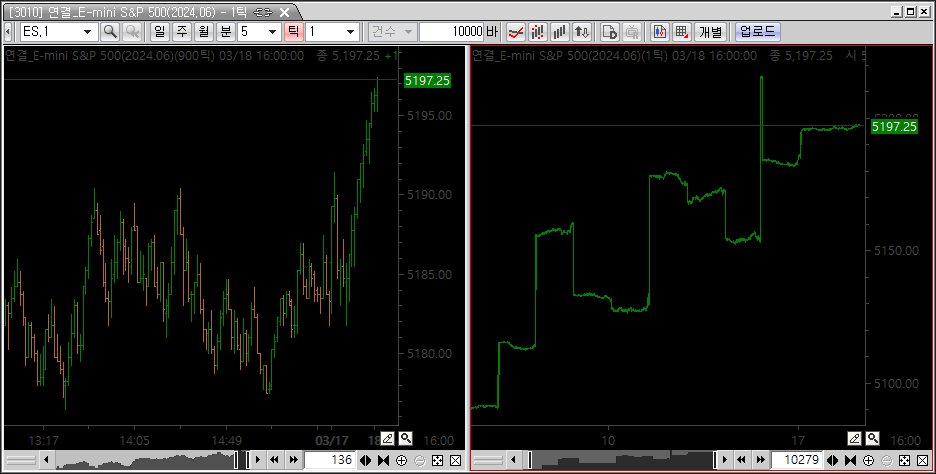Open the ES.1 symbol dropdown
The width and height of the screenshot is (936, 474).
(90, 32)
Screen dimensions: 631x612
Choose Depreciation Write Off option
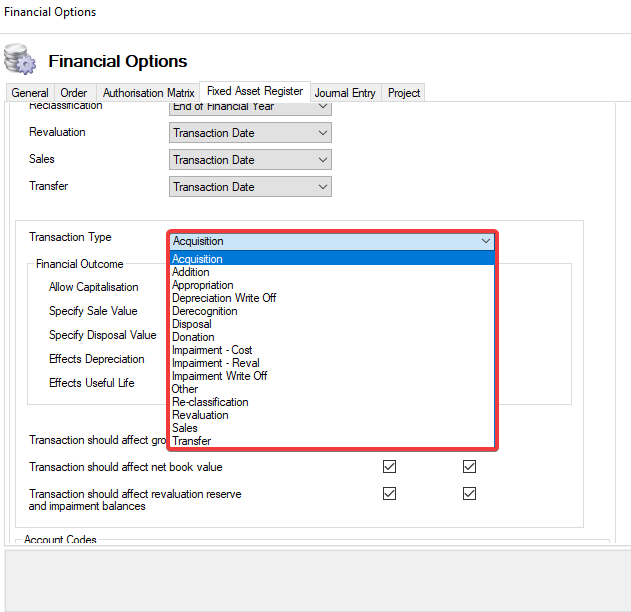pyautogui.click(x=224, y=298)
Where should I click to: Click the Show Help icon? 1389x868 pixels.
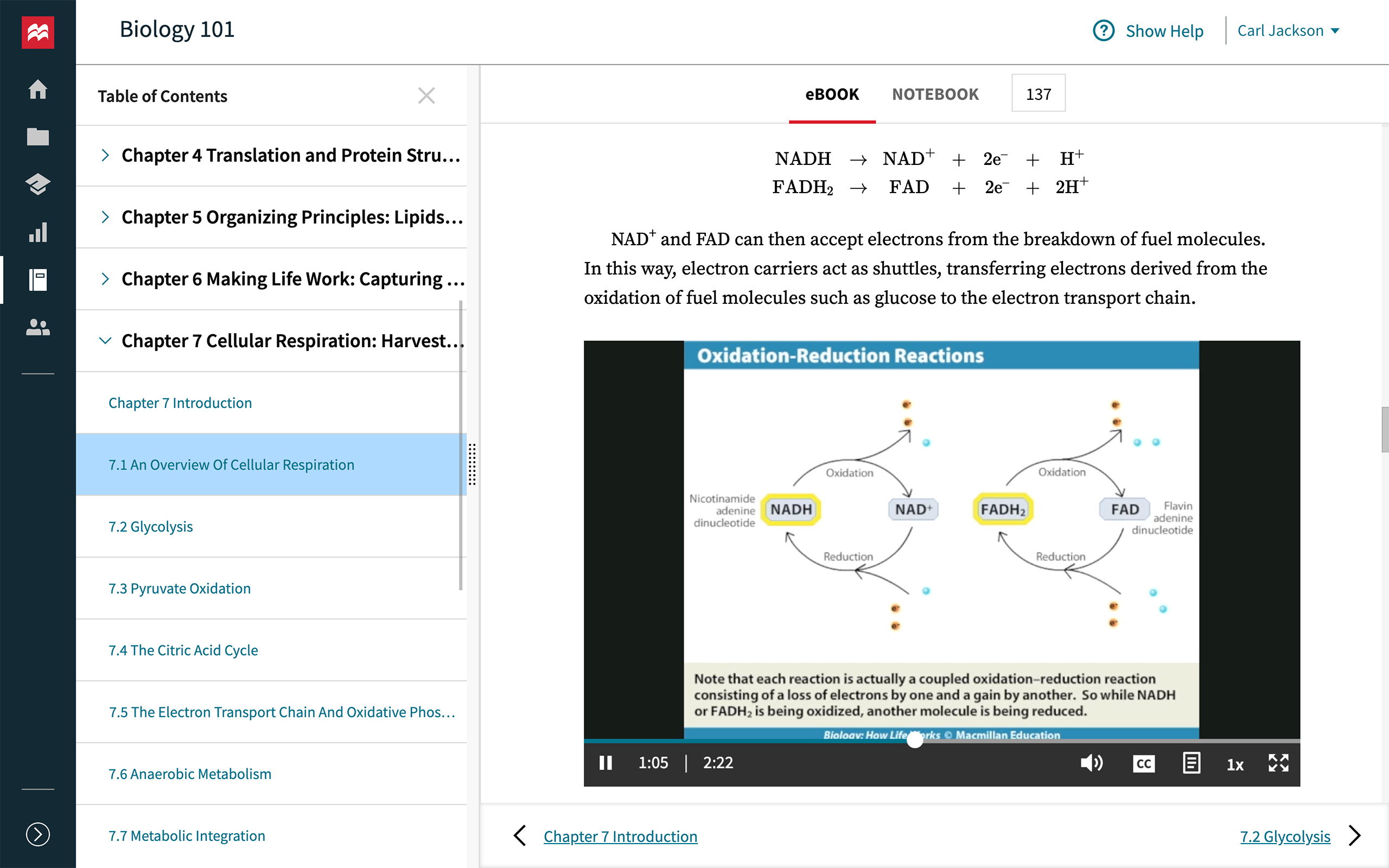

• **Do this**: Transcribe every line of the entries above, keeping the wording unchanged and leaving out the pictures.

• **Answer to the task**:
Open the ES.1 symbol dropdown
The width and height of the screenshot is (936, 474).
(90, 32)
Screen dimensions: 631x612
Choose Depreciation Write Off option
pyautogui.click(x=224, y=298)
Where should I click to: Click the Show Help icon? 1389x868 pixels.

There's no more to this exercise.